His three-and-a-half-month excursion in a small Airstream trailer and truck – dubbed “Ethel” and “Fred,” respectively – covered 16,000 miles and resulted in his latest book, “The Longest Road: Overland in Search of America, from Key West to the Arctic Ocean” (Henry Holt, 2013).

  Caputo is an award-winning journalist and author of more than a dozen books and numerous magazine articles and opinion pieces in national newspapers. As a reporter for the Chicago Tribune, he and his team won a Pulitzer Prize for their coverage of election fraud in Chicago. He is perhaps best known for his memoir, “A Rumor of War” (Henry Holt, 1977), which chronicles his experiences as a soldier during the Vietnam War.

  In “The Longest Road,” Caputo searches for answers to what holds Americans together. Caputo is no Studs Terkel, the author who spent his career interviewing ordinary citizens and writing books about their experiences during the Depression and World War II. But, to his credit, Caputo has crafted both a travelogue and an account of his conversations with the many people he encounters on his journey.

The result is interesting – most of the time.

Caputo’s descriptions of the places he and his wife, Leslie, visit are fun and even occasionally poetic. His wry sense of humor brightens the book’s plethora of anecdotes. “The Longest Road” even boasts a table of humorous road signs, including the billboard outside Tok, Alaska, that reads: “Ignore This Sign.”

“The Longest Road” contains a fair amount of history, highlighting the places and customs Caputo discovers, as well as descriptions of small, simple things he has learned over his lifetime, such as the process of loading and firing a flintlock rifle.

  The best parts of the book, however, document Caputo’s conversations with the people he meets on his cross-country trip. Susan Wiren, owner and proprietor of three businesses in tiny Chicken, Alaska, discusses the pride she takes in her work (she bakes pies for her restaurant) and emphasizes the dignity of all types of jobs. Carol Springer is a farmer who notes that “it’s not a great evolutionary thing to be so distant from where your food comes from.” And Ansel Woodenknife, a Lakota Indian, opened a restaurant in the Badlands of South Dakota that became famous for its fry bread and made an appearance on the Food Channel.

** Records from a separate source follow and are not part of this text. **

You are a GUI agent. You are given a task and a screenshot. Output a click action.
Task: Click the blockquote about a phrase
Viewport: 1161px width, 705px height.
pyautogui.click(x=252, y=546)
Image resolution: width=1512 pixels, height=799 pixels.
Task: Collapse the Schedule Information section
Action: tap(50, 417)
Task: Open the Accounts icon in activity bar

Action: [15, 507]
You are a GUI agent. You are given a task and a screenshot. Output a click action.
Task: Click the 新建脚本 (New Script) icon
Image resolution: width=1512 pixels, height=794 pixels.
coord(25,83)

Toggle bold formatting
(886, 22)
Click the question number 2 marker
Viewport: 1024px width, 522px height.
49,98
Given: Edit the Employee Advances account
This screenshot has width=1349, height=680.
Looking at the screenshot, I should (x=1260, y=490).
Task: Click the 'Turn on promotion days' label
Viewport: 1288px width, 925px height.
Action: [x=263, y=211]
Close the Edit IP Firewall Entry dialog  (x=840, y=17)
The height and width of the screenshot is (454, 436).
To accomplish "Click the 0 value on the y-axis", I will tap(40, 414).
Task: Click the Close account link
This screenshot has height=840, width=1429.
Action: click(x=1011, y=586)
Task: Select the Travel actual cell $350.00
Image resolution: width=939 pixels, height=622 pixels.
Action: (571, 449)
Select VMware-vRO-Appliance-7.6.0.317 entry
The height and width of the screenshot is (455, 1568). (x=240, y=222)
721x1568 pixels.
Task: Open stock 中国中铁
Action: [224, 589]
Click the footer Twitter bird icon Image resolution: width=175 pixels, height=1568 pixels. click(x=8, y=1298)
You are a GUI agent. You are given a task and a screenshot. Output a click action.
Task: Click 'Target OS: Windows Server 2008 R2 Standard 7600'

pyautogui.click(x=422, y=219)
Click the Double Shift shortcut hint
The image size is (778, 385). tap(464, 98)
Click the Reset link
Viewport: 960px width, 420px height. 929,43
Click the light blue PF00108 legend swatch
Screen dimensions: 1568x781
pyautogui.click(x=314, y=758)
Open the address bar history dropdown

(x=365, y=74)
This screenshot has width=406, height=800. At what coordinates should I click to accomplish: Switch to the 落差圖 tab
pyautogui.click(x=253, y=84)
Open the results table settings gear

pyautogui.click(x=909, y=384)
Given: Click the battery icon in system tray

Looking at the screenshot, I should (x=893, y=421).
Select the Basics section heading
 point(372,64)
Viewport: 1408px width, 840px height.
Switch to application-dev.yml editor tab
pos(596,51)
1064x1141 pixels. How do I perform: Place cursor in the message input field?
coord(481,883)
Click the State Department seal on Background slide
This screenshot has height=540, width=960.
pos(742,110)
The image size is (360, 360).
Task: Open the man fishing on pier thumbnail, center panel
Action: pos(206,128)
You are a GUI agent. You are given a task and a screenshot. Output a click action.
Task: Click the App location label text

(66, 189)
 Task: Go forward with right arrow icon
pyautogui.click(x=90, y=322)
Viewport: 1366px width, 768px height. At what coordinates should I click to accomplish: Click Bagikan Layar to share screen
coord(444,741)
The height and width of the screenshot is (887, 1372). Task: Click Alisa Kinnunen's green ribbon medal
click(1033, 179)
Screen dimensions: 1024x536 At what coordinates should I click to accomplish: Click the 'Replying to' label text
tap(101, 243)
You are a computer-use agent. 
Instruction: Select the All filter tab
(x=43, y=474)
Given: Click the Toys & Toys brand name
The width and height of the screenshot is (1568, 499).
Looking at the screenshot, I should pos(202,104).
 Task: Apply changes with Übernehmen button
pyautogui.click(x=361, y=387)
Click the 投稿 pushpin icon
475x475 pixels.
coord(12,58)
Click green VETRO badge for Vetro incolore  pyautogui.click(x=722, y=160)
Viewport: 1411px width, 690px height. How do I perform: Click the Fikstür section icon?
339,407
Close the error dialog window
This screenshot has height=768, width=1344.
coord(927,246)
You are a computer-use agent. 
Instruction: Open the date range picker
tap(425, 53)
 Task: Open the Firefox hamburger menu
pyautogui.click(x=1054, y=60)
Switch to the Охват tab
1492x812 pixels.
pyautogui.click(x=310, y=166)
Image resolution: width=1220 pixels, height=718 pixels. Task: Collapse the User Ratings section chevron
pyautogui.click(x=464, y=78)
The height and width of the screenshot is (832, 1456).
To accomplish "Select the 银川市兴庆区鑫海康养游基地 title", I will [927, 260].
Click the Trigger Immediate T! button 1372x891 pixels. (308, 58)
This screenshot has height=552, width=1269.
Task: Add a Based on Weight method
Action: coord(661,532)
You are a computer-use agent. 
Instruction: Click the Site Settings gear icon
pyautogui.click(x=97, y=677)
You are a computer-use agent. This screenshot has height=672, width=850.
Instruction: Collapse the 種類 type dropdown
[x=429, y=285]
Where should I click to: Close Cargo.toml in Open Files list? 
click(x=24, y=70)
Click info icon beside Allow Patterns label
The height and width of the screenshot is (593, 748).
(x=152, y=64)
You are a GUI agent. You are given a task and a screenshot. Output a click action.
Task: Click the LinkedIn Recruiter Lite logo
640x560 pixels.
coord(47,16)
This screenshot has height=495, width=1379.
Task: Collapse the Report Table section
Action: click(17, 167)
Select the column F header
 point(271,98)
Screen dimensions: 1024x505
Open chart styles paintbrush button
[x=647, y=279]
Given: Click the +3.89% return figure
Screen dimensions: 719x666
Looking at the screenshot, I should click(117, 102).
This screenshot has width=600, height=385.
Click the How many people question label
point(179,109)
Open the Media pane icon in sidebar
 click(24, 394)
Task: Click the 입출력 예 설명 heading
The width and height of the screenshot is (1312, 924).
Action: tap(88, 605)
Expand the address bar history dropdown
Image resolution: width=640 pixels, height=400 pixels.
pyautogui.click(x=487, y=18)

  Ultimately, though, the answers to the question at the heart of “The Longest Road” – What unites and divides Americans? – fail to inspire. Many of the respondents’ answers are underwhelming or obvious: “hope,” “neighbors jumping in and helping” or “the lack of manners and civility.” Even Caputo’s conclusion didn’t strike me as particularly startling – his answer is “conflict.”

Rather than the question Caputo sets out to investigate, readers will likely prefer the stories about people’s lives and dreams, and how they ended up living in the small towns of America.

  Most book clubs would find “The Longest Road” an enjoyable, discussion-provoking selection, particularly those that focus on nonfiction.

Leslie Ashmore is a longtime Mountain View resident who belongs to two book clubs.